Task directions:
Continue the news article about Shirley Keck's case and hospital nurse staffing, starting right after its last sentence.

Passage for review:
When she rushed her mother to a Wichita, Kan., hospital, an ER doctor quickly sized up the older woman as another pneumonia case. Her breathing was labored, and pneumonia patients filled the emergency room.

But 61-year-old Shirley Keck didn't have pneumonia. As she lay in a hospital room all but ignored, she was suffering from a common type of heart failure that filled her lungs with fluid.

As Keck deteriorated over several hours, Hartman begged Wesley Hospital nurses for help.

"It was total chaos. Everybody was tired. Everybody was totally overworked," Hartman recalls. "As the breathing got worse, I'd ring the button. Nobody came."

It was Feb. 8, 1998 — a Sunday night, when hospital staffs are leanest. There were just two registered nurses and two nurse aides for 42 patients on Keck's floor, fewer than half the staff the hospital's own guidelines required.

"I'm going to die," Shirley Keck told her daughter.

She did, but was resuscitated and lingered for four years — depressed, paralyzed except for one arm and unable to talk because a stroke during the ordeal had caused brain damage.

Her family sued and won a $2.7 million malpractice settlement from Wesley Hospital in July 2000. Two years later, Keck died.

The hospital and Keck's attorney, Bradley Prochaska, say it's the first malpractice decision specifically pinned on inadequate nurse staffing. He has filed a similar suit involving a 38-year-old quadriplegic woman.

Exercise data:
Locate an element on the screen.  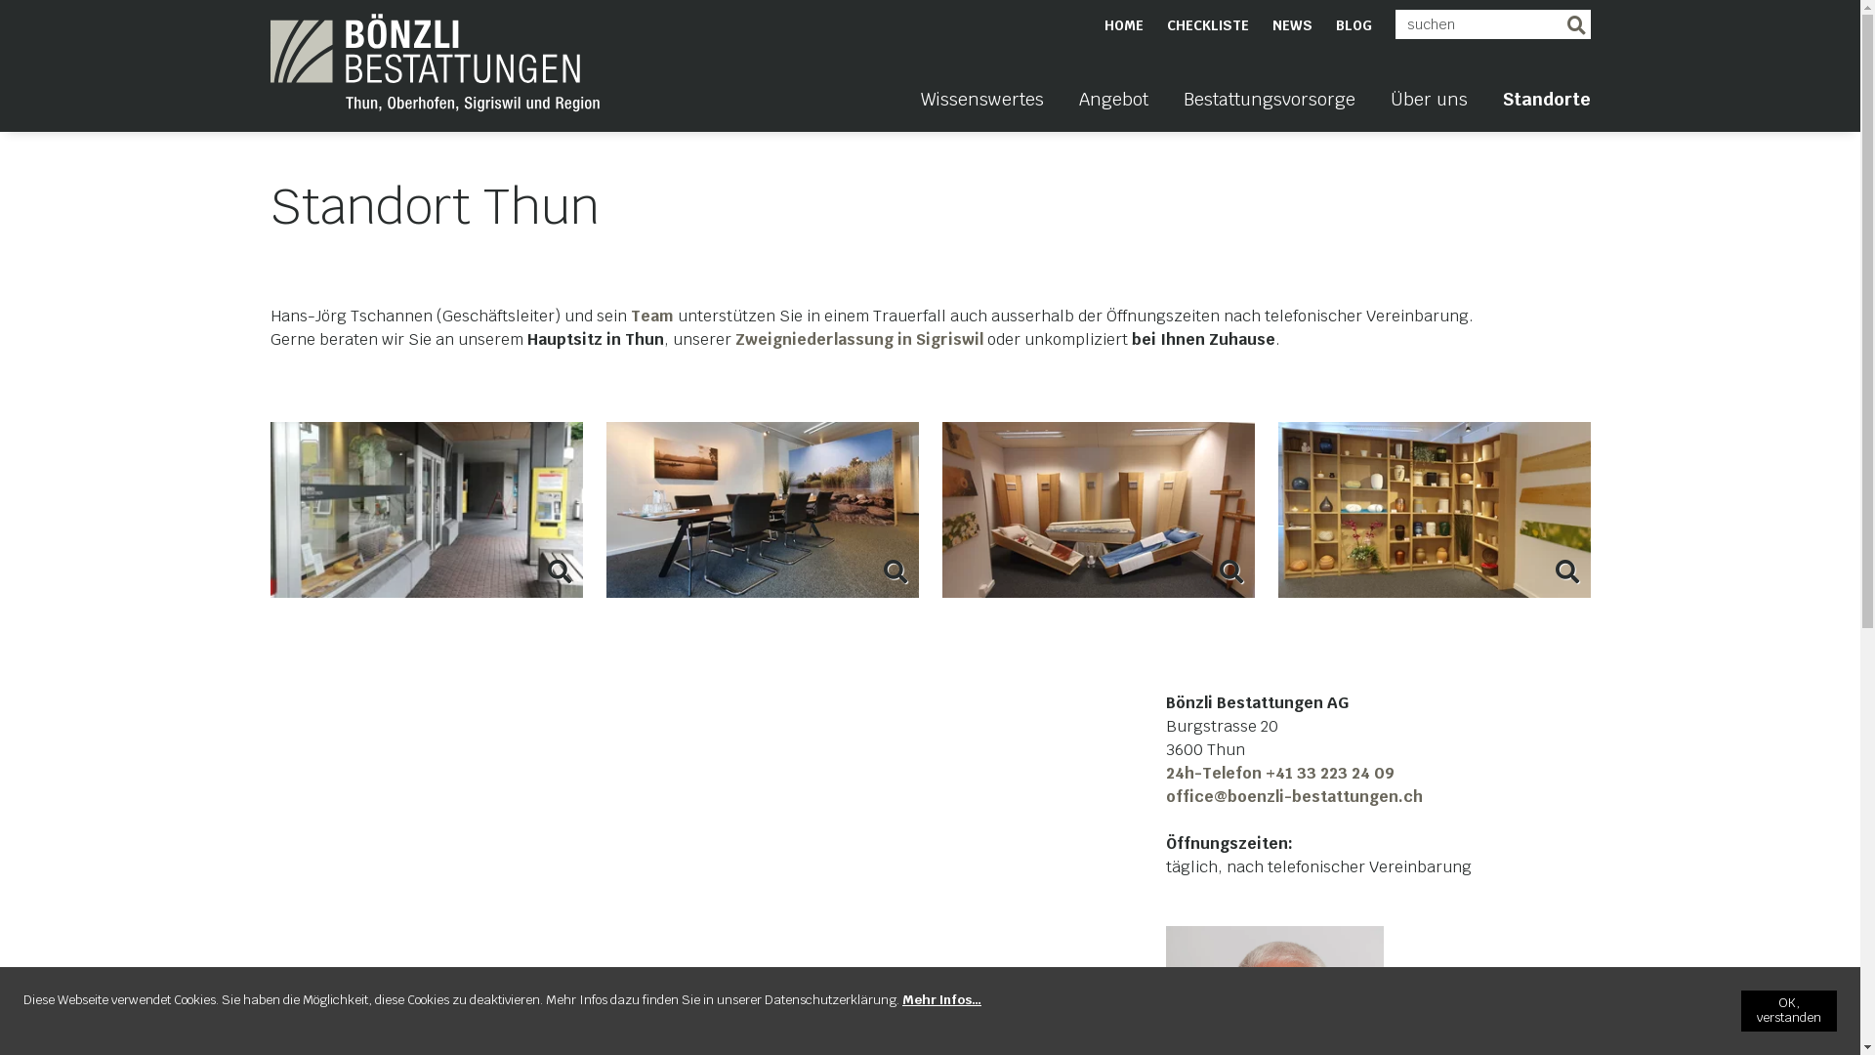
'NEWS' is located at coordinates (1291, 25).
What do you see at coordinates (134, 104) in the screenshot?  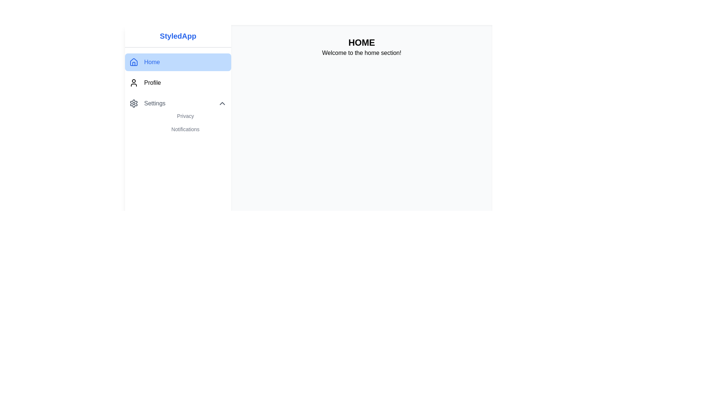 I see `the gear icon in the vertical menu bar that indicates the settings section, located before the 'Settings' label` at bounding box center [134, 104].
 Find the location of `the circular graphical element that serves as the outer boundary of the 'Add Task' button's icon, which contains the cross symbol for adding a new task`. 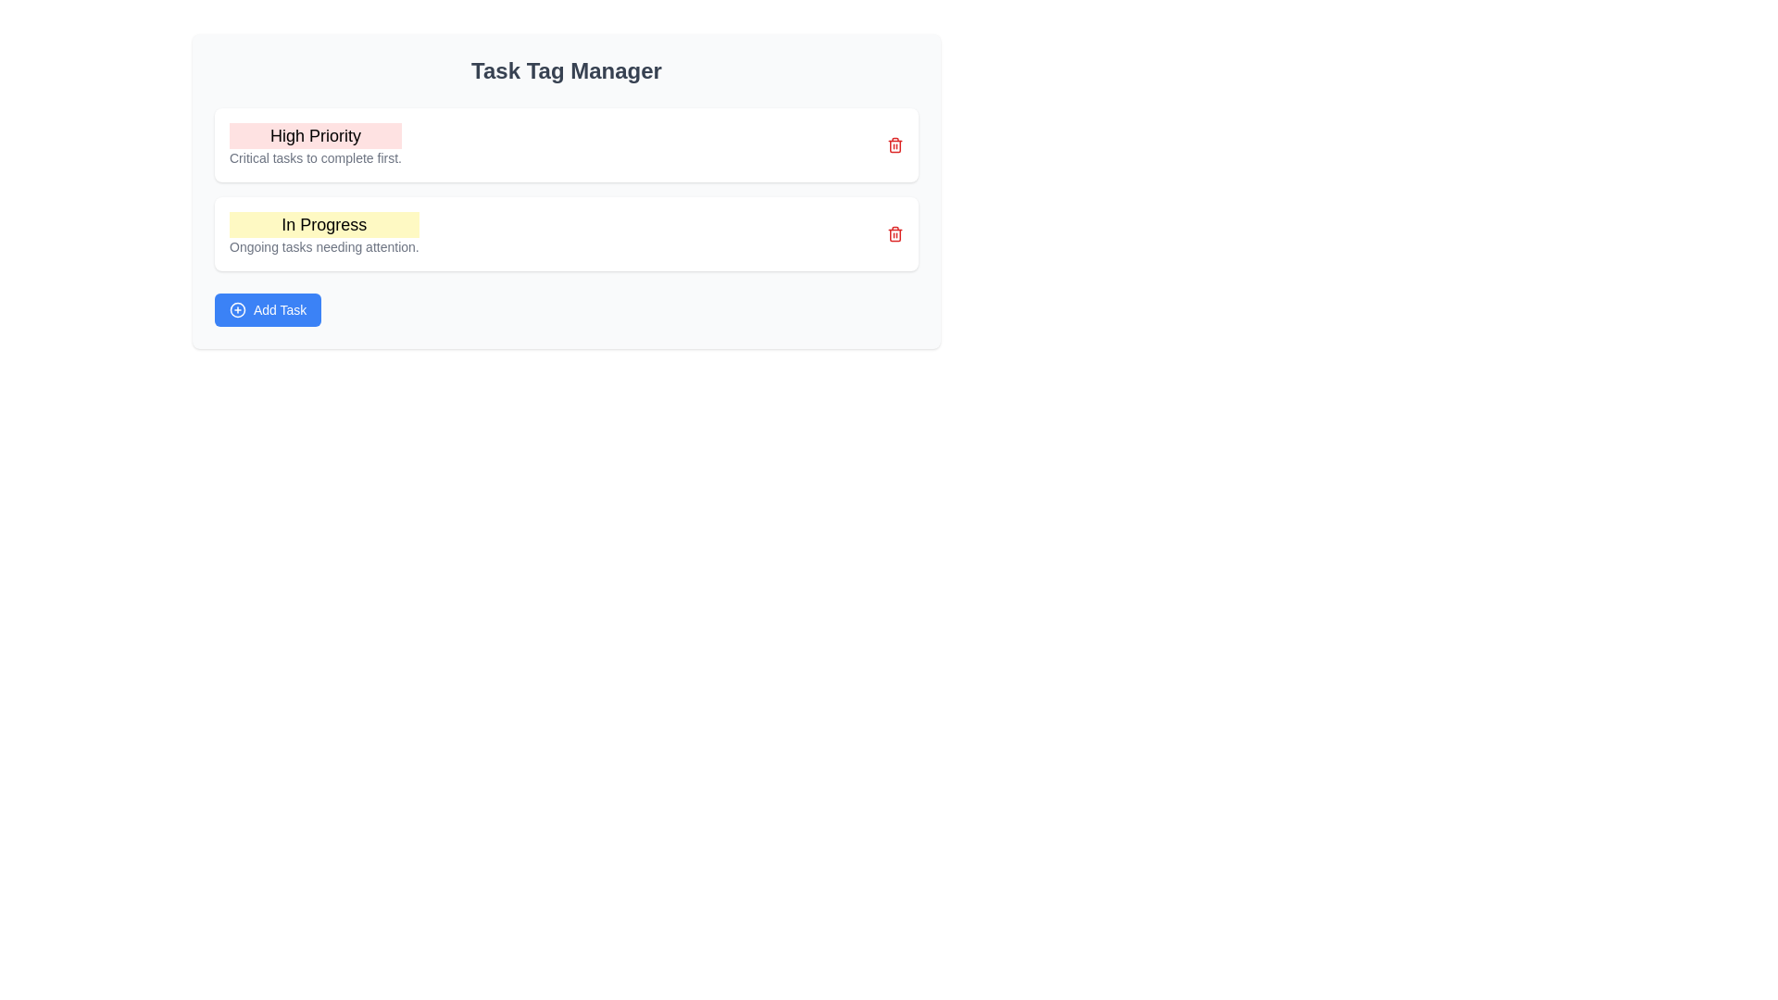

the circular graphical element that serves as the outer boundary of the 'Add Task' button's icon, which contains the cross symbol for adding a new task is located at coordinates (237, 309).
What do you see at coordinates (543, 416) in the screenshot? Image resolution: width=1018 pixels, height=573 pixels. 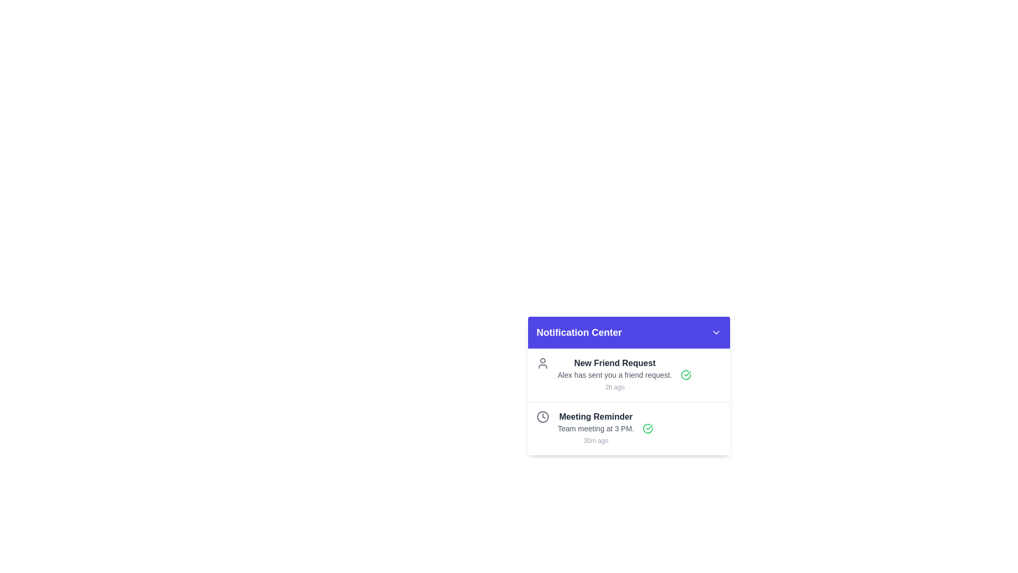 I see `the SVG Circle Element that defines the boundary of the clock icon for the 'Meeting Reminder' notification in the Notification Center` at bounding box center [543, 416].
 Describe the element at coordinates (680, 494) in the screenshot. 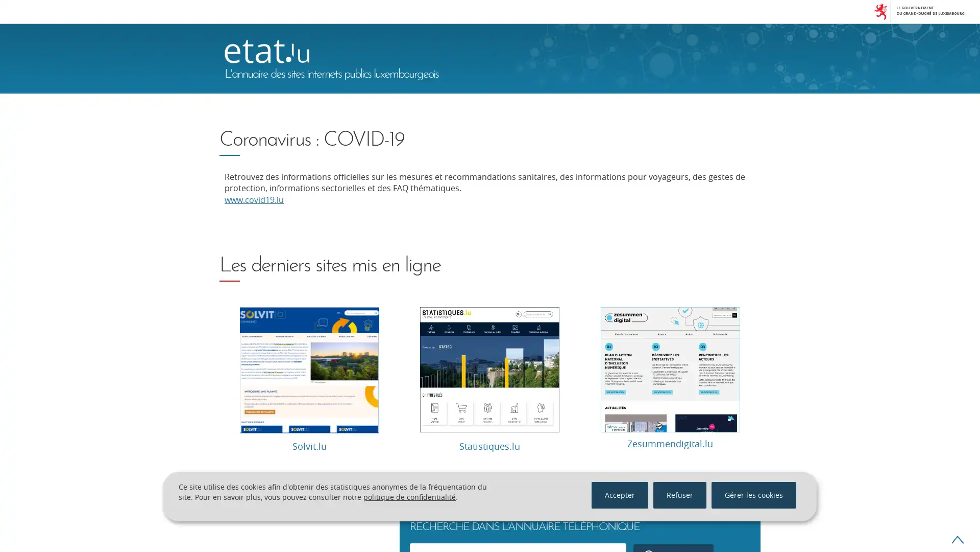

I see `Refuser` at that location.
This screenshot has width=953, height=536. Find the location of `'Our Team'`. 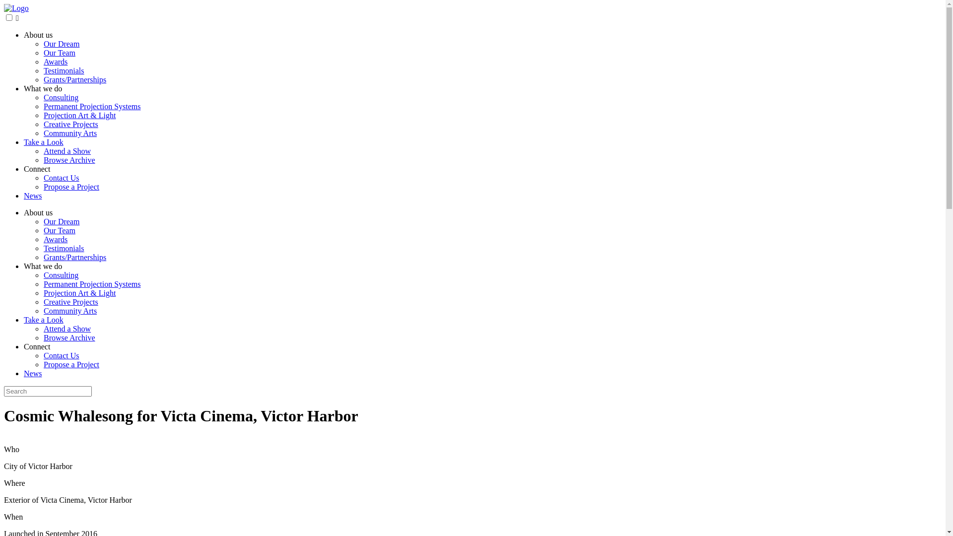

Result of the task:
At first, Hartman was furious with the nurses. Now, she's joined their cause, speaking out about the need for more nurses at the bedside.

"If another family doesn't go through this, the nightmares I've had," she says, "that's all I can ask for."

Across the country, nurses unions are pushing hospitals and lawmakers for limits on patient loads. And hospitals are trying to recruit and keep more nurses, all with good reason: Too few nurses can cost patients their health and sometimes their lives, study after study shows.

• A shortage of nurses is a factor in about one-fourth of patient injuries or deaths in hospitals, according to the Joint Commission on Accreditation of Healthcare Organizations' 2002 report.

• The prestigious Institute of Medicine says long work hours and fatigue contribute to errors. Its November 2003 report recommends a ban on nurses working longer than 12 hours a day.

• A 2002 study by Harvard and Vanderbilt university researchers, examining millions of 1997 hospital cases, found preventable deaths and patient complication rates were up to nine times higher in hospitals where most of the care was given by licensed practical nurses and aides, not better-trained RNs.